Incidence of acute kidney injury (AKI) is increasing and despite advances in supportive care, mortality from AKI in critically ill patients still exceeds 50%. Major causes of AKI can be classified into prerenal, renal and postrenal AKI and many of prerenal or ischemic acute tubular necrosis (ATN) are caused by decreased renal blood flow. In addition, exposure to nephrotoxicant or diverse drugs can lead to AKI and diseases that affect larger renal vessels, glomeruli, or renal microvasculature are also other causes of AKI. Because type of renal injury or initiation of proper therapy in setting of AKI is important in determining patient prognosis, differential diagnosis utilizing patients history, physical examination, and laboratory data including urinalysis, urine diagnostic indices, radiologic examination is important.
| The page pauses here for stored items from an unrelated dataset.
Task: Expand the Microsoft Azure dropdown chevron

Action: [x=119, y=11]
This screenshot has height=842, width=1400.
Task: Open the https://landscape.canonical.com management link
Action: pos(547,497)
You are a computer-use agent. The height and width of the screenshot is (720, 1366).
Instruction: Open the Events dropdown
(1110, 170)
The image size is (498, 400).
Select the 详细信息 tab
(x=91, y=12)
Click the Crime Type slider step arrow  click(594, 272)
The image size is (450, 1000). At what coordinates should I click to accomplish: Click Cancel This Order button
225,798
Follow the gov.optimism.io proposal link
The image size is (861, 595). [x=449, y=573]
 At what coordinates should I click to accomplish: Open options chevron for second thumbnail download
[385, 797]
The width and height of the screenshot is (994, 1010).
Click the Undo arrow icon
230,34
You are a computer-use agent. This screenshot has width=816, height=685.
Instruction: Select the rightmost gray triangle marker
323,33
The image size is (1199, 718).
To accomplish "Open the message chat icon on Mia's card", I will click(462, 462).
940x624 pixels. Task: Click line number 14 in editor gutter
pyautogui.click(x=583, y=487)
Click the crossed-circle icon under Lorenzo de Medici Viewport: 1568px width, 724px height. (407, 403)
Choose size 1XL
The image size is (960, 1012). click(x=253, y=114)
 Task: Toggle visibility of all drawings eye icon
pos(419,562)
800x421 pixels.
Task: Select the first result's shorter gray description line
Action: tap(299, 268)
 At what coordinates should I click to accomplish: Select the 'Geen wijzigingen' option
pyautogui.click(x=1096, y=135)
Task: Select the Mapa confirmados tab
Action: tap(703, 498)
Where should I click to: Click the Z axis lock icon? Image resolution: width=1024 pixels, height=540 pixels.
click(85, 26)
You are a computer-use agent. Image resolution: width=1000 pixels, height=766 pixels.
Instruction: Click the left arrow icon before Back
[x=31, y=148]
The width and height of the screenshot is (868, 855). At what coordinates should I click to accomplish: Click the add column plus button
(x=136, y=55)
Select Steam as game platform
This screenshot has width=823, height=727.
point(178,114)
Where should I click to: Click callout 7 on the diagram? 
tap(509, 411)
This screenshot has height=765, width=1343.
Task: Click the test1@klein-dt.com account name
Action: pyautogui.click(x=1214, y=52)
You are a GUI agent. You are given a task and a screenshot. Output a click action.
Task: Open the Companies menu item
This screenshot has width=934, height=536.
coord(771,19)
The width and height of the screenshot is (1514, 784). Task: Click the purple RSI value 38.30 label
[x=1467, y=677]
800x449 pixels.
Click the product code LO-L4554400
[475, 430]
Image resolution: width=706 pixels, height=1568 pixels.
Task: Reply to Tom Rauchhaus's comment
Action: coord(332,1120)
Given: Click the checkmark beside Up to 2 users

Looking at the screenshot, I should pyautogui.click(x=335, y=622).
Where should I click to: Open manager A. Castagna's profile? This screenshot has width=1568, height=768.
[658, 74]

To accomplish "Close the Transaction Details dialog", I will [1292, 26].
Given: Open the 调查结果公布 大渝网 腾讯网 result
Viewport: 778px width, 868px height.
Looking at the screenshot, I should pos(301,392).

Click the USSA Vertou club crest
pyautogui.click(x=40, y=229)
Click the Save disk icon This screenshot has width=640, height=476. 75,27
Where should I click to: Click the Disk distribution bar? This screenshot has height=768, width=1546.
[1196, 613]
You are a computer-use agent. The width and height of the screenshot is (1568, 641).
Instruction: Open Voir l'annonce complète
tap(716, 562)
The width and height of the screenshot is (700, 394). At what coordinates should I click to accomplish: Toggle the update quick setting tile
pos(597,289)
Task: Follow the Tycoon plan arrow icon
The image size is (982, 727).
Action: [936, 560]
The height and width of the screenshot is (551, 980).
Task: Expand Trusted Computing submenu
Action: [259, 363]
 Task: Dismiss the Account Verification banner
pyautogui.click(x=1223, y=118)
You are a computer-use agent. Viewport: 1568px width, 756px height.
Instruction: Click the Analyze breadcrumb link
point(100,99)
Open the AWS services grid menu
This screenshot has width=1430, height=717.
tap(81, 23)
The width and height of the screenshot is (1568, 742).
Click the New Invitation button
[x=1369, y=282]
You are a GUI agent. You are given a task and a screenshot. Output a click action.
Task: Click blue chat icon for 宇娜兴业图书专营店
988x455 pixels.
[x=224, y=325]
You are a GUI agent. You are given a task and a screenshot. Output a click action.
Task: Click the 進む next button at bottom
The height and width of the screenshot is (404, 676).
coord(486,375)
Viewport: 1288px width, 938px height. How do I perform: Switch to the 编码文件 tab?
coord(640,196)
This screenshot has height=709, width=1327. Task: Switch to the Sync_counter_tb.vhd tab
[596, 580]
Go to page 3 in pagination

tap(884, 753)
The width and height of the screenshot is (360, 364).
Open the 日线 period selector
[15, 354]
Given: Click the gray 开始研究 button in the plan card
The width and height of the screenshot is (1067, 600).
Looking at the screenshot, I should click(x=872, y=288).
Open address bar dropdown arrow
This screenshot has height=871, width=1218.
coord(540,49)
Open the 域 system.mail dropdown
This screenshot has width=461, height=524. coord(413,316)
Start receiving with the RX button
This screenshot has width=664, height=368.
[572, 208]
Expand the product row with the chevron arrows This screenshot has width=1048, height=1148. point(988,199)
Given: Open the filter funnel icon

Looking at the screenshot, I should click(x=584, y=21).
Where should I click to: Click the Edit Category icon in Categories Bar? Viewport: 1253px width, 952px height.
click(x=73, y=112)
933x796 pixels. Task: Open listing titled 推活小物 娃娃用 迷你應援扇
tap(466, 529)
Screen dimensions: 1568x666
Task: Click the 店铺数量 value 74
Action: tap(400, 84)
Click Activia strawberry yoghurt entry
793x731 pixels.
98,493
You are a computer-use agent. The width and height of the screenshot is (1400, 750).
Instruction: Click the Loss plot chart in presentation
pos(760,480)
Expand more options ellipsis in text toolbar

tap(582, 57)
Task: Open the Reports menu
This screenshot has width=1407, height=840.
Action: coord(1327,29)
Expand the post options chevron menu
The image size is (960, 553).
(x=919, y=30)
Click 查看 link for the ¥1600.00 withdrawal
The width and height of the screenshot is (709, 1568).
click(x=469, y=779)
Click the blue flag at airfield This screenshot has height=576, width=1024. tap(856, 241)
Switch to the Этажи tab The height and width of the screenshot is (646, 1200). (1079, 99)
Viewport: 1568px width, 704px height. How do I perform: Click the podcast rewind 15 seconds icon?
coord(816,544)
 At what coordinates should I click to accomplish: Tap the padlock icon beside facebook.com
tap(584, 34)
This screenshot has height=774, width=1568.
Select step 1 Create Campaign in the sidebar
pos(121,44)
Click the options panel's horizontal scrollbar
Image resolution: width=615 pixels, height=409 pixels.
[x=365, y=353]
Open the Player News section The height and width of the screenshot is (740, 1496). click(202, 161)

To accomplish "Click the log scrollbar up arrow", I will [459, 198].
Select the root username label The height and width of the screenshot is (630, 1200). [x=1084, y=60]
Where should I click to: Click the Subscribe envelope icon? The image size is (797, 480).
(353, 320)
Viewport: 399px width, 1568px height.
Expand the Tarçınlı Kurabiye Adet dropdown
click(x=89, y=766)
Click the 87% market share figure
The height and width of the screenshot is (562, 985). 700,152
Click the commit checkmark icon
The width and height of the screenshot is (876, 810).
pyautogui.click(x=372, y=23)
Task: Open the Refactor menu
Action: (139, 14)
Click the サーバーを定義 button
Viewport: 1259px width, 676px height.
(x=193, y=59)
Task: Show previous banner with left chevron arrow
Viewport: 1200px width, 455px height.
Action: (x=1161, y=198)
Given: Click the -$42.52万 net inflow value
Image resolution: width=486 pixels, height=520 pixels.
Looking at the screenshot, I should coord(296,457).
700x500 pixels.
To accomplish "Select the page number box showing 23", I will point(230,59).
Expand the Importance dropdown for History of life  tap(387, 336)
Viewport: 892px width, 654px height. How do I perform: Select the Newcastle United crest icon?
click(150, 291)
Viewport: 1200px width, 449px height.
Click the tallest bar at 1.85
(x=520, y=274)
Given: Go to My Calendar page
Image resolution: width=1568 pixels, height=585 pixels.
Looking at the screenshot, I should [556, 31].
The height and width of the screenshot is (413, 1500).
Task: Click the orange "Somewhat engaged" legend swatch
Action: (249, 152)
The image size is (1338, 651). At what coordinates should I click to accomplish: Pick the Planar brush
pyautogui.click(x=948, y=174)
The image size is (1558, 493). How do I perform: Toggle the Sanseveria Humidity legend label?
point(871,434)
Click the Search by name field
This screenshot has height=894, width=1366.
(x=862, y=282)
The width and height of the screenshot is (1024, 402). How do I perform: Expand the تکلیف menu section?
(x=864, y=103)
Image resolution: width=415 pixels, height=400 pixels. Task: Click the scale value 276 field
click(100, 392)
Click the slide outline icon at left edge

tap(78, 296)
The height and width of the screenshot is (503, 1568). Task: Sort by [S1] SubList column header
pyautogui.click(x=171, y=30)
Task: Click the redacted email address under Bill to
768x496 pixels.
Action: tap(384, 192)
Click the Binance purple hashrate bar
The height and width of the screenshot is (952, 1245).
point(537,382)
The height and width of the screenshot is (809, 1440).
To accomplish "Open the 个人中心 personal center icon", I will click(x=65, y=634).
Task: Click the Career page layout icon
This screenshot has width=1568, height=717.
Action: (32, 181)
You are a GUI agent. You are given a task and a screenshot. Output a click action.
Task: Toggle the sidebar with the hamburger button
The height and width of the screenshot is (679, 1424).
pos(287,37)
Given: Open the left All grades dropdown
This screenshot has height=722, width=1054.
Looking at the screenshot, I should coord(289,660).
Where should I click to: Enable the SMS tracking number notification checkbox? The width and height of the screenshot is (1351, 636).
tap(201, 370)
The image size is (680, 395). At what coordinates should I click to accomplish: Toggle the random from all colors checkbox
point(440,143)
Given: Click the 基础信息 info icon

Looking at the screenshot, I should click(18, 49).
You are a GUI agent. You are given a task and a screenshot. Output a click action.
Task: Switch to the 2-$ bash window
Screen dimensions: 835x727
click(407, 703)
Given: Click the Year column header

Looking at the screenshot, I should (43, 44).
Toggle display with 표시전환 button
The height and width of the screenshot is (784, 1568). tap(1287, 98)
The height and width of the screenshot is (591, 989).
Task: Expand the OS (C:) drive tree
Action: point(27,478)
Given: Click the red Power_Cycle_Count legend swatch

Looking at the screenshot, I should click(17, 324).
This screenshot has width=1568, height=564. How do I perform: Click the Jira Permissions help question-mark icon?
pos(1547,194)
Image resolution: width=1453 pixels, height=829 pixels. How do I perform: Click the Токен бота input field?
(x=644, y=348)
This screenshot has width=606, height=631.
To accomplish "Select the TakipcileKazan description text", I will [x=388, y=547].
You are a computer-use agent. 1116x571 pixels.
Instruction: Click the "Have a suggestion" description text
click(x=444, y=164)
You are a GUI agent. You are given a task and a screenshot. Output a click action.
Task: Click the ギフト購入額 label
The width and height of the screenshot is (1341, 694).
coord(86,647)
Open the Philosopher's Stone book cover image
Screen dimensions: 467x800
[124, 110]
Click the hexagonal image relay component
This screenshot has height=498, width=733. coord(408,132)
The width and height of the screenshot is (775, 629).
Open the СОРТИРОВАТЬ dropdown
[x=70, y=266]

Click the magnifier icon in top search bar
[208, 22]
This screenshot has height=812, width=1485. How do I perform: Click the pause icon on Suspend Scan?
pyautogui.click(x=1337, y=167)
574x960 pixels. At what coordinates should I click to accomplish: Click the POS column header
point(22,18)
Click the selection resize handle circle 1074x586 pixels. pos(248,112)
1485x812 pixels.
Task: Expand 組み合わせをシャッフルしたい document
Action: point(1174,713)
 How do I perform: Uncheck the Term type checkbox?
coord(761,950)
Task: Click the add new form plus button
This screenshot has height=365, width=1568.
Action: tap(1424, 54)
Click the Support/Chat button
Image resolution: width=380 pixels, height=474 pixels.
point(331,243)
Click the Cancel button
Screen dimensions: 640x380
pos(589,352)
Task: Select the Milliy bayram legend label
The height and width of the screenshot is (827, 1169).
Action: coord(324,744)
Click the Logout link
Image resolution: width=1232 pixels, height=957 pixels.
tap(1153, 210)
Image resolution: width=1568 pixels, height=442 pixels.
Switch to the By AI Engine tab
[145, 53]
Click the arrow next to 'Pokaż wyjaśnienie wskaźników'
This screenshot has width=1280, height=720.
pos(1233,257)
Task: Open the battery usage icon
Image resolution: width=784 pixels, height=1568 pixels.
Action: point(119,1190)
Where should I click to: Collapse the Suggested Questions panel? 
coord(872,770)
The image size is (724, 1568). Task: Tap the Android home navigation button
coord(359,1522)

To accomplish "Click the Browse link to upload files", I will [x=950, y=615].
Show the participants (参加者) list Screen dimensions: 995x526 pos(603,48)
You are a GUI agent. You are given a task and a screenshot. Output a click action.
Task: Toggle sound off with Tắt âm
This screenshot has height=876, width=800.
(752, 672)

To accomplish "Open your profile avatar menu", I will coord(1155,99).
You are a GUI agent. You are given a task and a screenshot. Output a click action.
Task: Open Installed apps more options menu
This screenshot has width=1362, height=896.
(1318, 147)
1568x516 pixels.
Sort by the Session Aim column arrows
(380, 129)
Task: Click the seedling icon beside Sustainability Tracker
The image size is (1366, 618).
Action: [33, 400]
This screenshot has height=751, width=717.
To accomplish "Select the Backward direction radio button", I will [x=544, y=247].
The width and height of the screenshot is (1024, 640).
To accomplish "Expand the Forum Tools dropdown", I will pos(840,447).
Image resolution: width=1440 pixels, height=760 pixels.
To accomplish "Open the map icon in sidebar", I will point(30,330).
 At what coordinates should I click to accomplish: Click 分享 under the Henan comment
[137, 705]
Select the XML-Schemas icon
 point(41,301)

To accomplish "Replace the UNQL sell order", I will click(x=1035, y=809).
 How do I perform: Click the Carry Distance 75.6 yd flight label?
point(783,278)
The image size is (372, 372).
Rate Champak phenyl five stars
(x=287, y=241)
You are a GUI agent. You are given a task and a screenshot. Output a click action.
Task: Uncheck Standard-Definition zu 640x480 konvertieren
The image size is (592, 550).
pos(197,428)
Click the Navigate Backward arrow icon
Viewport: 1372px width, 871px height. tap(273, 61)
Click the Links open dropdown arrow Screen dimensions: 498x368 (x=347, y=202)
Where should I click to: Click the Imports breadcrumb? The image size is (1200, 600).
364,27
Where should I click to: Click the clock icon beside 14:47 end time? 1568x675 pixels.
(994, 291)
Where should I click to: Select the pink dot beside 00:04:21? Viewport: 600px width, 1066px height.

Lack of sensitive biomarkers for early detection of AKI, which resembles troponin in acute myocardial infarction is one critical factor that has hampered the successful translation of various therapeutic strategies that were effective in animal research. However, over the last decade, efforts to identify and validate novel urine or plasma biomarkers in AKI led to identification of several promising biomarkers including neutrophil gelatinase associated lipocalin (NGAL), interleukin-18 (IL-18), cystatin-C and liver type fatty acid binding protein (L-FABP). Although far from replacing serum creatinine in clinical practice yet, data from large clinical studies are promising and here I briefly reviewed the characteristics of them and possible clinical utility in AKI.